• **Problem to solve**
Please print the entries below exactly, from the line with "13 (80, 1912)" through the line with "Partners (56, 1585)", including both of those lines and leaving out all others.

(Pixel coordinate grounding data)
Content starts

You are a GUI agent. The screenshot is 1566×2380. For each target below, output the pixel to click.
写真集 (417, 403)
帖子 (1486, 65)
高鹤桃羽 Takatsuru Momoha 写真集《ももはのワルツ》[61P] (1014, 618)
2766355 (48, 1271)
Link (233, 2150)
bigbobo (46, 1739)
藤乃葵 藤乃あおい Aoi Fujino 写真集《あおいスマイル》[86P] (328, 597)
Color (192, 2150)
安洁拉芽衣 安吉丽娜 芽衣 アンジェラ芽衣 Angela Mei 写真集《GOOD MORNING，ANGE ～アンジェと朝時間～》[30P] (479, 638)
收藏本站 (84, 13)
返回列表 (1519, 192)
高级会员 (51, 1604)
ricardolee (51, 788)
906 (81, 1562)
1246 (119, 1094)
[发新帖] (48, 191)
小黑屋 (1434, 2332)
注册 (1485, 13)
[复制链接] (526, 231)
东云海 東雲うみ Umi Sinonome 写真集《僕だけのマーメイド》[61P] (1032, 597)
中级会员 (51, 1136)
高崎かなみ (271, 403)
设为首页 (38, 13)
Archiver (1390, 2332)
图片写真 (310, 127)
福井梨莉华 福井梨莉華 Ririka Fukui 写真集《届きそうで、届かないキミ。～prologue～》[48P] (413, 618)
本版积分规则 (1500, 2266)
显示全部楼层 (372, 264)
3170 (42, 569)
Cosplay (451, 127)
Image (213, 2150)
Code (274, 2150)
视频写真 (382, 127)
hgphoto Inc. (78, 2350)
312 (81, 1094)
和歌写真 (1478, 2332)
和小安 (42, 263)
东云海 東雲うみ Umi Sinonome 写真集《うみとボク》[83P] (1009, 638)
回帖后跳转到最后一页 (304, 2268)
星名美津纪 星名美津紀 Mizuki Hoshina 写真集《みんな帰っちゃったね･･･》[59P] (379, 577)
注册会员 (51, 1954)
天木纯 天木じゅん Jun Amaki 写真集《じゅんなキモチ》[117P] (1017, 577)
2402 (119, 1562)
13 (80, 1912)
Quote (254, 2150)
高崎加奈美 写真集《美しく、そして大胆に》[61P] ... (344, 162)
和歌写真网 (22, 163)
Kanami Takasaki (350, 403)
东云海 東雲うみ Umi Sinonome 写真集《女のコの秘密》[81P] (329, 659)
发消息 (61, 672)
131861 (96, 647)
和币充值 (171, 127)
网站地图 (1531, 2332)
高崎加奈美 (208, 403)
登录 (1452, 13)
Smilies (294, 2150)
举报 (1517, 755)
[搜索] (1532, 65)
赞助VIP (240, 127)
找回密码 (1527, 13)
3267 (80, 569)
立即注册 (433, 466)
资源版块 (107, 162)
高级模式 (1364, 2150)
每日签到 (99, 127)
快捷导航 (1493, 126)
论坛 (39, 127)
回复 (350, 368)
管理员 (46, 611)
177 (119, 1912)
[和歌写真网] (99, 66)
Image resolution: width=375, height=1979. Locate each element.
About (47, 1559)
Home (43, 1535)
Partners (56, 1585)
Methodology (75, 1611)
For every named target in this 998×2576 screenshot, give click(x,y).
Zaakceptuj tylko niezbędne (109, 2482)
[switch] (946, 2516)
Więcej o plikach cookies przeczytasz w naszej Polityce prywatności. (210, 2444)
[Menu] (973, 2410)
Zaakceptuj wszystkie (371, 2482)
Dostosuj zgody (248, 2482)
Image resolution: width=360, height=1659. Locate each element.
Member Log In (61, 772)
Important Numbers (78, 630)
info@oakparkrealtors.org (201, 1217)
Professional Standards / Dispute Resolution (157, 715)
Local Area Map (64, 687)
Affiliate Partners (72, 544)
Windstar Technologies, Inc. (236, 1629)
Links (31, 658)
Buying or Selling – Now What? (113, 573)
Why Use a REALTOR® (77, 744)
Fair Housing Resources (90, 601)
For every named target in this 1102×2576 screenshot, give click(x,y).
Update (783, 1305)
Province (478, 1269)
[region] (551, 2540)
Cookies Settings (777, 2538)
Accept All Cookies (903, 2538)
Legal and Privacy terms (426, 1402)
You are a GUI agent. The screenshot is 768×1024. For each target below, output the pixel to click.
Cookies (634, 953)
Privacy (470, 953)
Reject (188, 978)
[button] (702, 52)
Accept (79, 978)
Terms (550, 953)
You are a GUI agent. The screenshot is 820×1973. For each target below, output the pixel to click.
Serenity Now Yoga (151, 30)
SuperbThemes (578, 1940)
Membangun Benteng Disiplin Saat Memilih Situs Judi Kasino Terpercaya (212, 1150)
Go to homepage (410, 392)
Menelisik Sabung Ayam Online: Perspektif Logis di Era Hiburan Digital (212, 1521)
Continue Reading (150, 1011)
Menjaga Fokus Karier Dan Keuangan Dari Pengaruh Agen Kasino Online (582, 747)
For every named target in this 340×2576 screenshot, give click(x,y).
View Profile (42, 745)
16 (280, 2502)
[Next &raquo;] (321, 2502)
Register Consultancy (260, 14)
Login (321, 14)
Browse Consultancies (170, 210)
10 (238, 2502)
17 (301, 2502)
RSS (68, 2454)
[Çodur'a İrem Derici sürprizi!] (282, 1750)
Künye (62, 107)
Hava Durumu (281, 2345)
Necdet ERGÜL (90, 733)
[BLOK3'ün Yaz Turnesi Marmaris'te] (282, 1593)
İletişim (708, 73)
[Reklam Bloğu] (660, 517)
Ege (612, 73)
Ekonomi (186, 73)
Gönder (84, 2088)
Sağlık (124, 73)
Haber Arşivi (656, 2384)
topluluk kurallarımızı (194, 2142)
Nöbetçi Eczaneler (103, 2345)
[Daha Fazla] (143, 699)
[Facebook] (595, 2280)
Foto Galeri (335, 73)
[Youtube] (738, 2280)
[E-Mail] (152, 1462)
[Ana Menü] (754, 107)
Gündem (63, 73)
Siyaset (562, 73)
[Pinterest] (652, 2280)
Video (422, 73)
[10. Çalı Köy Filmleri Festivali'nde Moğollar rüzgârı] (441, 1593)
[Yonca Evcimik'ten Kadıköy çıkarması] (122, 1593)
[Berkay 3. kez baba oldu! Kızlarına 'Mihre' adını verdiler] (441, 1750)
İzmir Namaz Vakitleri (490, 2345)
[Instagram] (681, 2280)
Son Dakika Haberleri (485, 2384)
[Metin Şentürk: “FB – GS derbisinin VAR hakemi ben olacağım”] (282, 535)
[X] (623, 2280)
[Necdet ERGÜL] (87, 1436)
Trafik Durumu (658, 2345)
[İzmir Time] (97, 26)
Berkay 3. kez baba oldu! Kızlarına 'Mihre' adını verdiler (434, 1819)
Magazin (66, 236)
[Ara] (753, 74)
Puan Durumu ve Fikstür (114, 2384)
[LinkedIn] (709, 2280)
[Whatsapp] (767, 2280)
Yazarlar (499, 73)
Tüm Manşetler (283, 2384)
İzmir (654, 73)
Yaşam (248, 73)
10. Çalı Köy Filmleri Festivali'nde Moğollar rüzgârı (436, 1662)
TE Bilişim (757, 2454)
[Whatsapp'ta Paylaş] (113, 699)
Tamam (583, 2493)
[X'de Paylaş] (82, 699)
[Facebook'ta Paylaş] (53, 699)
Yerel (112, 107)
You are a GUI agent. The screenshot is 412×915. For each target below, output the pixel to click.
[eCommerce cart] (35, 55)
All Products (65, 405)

Content ends

• **Result of this exercise**
13 (80, 1912)
Quote (254, 2150)
高崎加奈美 写真集《美しく、そして大胆に》[61P] ... (344, 162)
和歌写真网 (22, 163)
Kanami Takasaki (350, 403)
东云海 東雲うみ Umi Sinonome 写真集《女のコの秘密》[81P] (329, 659)
发消息 (61, 672)
131861 (96, 647)
和币充值 (171, 127)
网站地图 (1531, 2332)
高崎加奈美 (208, 403)
登录 (1452, 13)
Smilies (294, 2150)
举报 (1517, 755)
[搜索] (1532, 65)
赞助VIP (240, 127)
找回密码 (1527, 13)
3267 (80, 569)
立即注册 (433, 466)
资源版块 (107, 162)
高级模式 (1364, 2150)
每日签到 (99, 127)
快捷导航 (1493, 126)
论坛 (39, 127)
回复 (350, 368)
管理员 (46, 611)
177 (119, 1912)
[和歌写真网] (99, 66)
Image resolution: width=375, height=1979. Locate each element.
About (47, 1559)
Home (43, 1535)
Partners (56, 1585)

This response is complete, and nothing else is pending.